- TASK INSTRUCTIONS
Render the records as a Markdown table, from the start through the line containing "Action: pyautogui.click(x=1122, y=72)", using the columns "Row" and "Line". Number each row and leave out blank lines.

::::::::::

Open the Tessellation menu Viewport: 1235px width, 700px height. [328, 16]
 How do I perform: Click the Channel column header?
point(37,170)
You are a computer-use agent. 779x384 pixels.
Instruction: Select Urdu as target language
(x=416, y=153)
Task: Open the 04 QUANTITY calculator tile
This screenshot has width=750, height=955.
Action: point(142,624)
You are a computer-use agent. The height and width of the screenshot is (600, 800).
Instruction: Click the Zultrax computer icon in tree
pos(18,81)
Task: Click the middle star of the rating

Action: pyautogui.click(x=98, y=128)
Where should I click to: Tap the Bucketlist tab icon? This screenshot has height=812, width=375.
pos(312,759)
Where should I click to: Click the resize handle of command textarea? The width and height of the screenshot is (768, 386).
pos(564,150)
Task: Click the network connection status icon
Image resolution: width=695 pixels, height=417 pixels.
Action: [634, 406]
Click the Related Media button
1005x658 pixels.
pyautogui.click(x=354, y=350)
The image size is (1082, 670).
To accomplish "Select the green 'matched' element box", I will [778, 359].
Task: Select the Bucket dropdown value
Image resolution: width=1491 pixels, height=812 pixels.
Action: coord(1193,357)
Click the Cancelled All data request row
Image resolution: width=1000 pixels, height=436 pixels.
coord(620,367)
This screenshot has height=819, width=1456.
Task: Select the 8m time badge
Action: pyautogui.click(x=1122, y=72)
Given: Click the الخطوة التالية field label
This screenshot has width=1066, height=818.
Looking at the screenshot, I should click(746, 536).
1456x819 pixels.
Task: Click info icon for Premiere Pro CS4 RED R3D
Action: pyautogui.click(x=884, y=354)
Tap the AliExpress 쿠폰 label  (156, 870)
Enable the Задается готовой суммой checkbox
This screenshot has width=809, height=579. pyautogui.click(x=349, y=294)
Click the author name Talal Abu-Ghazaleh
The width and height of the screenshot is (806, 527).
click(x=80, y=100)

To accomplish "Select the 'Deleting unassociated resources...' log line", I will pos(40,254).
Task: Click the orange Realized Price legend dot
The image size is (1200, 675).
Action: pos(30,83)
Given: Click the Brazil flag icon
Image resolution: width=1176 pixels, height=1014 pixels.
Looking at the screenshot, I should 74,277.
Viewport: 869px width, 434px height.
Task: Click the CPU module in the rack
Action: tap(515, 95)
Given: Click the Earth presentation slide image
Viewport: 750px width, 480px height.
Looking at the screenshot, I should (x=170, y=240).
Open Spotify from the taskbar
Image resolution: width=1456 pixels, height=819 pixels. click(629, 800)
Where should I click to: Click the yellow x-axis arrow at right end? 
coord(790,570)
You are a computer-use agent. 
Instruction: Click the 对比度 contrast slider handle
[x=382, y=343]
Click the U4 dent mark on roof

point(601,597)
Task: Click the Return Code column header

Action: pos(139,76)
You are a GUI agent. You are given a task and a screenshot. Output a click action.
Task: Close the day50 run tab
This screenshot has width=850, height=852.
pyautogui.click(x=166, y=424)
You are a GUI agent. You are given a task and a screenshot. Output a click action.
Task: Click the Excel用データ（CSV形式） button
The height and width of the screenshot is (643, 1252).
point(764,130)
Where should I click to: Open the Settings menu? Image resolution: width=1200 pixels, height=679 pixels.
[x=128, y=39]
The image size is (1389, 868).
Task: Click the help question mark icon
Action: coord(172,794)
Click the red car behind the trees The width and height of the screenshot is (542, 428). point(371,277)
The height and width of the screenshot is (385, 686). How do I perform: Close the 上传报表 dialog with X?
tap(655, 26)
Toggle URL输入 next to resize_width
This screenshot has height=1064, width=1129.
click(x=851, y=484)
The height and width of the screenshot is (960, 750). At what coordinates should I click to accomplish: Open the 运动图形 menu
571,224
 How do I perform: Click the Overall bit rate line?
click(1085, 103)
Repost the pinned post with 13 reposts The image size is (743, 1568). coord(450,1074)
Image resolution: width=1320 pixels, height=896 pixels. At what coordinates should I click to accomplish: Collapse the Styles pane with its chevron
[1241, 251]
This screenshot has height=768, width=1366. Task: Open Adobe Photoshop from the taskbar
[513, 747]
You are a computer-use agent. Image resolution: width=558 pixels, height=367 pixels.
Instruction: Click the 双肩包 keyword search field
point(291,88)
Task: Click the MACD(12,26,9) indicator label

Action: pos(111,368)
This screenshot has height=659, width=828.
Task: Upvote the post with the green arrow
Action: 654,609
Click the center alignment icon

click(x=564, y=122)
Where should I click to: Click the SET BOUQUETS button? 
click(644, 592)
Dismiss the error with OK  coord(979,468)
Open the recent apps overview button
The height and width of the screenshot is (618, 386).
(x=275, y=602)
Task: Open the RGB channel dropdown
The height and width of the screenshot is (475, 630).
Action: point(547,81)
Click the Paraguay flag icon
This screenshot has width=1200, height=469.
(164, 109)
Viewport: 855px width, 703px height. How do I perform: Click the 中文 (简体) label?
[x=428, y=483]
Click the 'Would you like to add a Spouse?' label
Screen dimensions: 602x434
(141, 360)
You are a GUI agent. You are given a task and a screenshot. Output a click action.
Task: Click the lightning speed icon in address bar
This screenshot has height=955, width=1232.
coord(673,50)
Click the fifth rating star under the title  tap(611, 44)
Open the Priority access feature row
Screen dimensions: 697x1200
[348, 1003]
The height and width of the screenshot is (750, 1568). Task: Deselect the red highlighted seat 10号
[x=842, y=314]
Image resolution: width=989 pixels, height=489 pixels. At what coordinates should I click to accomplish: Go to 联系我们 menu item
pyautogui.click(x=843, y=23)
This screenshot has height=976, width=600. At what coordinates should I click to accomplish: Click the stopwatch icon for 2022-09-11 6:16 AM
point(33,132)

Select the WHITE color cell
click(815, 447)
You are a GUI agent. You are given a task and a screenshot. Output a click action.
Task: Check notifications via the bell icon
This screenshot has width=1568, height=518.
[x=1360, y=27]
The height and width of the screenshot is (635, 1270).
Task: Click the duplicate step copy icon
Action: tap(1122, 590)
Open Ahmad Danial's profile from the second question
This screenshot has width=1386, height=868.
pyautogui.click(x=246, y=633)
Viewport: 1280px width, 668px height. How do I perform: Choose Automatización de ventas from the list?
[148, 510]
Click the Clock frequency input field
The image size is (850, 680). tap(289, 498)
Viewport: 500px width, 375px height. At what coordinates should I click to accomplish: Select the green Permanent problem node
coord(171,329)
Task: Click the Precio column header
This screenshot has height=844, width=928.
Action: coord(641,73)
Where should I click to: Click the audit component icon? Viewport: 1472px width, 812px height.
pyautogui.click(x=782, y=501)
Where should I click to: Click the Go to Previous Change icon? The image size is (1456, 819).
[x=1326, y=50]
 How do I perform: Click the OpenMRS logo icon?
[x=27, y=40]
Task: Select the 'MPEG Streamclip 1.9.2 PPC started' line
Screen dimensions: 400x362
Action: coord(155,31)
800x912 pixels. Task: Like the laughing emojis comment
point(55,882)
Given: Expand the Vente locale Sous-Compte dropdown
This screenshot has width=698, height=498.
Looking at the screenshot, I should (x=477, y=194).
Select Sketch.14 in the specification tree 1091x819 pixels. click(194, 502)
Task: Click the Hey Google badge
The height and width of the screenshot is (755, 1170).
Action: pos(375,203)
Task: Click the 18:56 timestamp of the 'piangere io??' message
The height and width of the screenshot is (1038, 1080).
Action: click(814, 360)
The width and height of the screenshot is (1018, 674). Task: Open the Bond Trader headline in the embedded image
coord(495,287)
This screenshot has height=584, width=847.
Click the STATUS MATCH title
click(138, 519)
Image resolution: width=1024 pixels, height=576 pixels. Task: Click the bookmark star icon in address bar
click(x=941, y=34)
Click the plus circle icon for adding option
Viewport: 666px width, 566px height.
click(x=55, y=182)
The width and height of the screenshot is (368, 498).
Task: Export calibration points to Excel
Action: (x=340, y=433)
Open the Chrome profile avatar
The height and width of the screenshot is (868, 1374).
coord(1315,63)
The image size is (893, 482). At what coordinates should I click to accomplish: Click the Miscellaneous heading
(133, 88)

::::::::::

- WRITTEN SOLUTION
| Row | Line |
|---|---|
| 1 | Open the Tessellation menu Viewport: 1235px width, 700px height. [328, 16] |
| 2 |  How do I perform: Click the Channel column header? |
| 3 | point(37,170) |
| 4 | You are a computer-use agent. 779x384 pixels. |
| 5 | Instruction: Select Urdu as target language |
| 6 | (x=416, y=153) |
| 7 | Task: Open the 04 QUANTITY calculator tile |
| 8 | This screenshot has width=750, height=955. |
| 9 | Action: point(142,624) |
| 10 | You are a computer-use agent. The height and width of the screenshot is (600, 800). |
| 11 | Instruction: Click the Zultrax computer icon in tree |
| 12 | pos(18,81) |
| 13 | Task: Click the middle star of the rating |
| 14 | Action: pyautogui.click(x=98, y=128) |
| 15 | Where should I click to: Tap the Bucketlist tab icon? This screenshot has height=812, width=375. |
| 16 | pos(312,759) |
| 17 | Where should I click to: Click the resize handle of command textarea? The width and height of the screenshot is (768, 386). |
| 18 | pos(564,150) |
| 19 | Task: Click the network connection status icon |
| 20 | Image resolution: width=695 pixels, height=417 pixels. |
| 21 | Action: [634, 406] |
| 22 | Click the Related Media button |
| 23 | 1005x658 pixels. |
| 24 | pyautogui.click(x=354, y=350) |
| 25 | The image size is (1082, 670). |
| 26 | To accomplish "Select the green 'matched' element box", I will [778, 359]. |
| 27 | Task: Select the Bucket dropdown value |
| 28 | Image resolution: width=1491 pixels, height=812 pixels. |
| 29 | Action: coord(1193,357) |
| 30 | Click the Cancelled All data request row |
| 31 | Image resolution: width=1000 pixels, height=436 pixels. |
| 32 | coord(620,367) |
| 33 | This screenshot has height=819, width=1456. |
| 34 | Task: Select the 8m time badge |
| 35 | Action: pyautogui.click(x=1122, y=72) |